Task brief |
Write out each line from the data below that includes the word "agent".

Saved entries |
━━━━━━━━━━

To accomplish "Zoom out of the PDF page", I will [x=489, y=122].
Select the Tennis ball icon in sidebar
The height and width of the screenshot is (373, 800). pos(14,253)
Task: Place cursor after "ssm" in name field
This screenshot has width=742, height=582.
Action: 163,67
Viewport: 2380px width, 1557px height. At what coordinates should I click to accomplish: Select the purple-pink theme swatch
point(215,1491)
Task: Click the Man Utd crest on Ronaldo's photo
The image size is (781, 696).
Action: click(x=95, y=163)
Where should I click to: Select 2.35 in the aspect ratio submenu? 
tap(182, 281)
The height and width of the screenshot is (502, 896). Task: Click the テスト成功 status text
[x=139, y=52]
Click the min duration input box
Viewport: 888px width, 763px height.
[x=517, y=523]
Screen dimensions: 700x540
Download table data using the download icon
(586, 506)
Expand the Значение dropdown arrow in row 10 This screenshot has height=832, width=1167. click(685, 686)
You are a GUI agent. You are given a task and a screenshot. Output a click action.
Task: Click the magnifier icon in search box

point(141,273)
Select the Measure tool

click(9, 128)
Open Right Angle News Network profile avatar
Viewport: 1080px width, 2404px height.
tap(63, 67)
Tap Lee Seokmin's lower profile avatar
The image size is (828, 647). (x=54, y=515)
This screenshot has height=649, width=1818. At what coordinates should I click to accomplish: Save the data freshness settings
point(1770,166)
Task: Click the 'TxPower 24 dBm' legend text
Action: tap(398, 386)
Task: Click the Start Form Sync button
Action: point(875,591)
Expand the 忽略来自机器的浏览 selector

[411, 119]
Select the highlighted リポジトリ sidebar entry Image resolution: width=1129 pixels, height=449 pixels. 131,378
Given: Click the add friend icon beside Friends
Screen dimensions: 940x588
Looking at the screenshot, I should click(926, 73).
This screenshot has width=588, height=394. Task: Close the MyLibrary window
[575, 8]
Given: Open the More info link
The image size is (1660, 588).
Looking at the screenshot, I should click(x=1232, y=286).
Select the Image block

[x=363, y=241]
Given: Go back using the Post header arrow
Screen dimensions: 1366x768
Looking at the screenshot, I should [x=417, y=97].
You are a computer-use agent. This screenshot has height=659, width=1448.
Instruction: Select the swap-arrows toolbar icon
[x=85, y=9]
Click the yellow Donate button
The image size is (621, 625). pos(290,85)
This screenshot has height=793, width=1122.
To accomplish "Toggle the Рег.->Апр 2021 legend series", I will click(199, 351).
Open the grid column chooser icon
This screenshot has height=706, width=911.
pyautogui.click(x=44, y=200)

━━━━━━━━━━

Your solution |
You are a GUI agent. You are given a task and a screenshot. Output a click action.
You are a computer-use agent. This screenshot has height=659, width=1448.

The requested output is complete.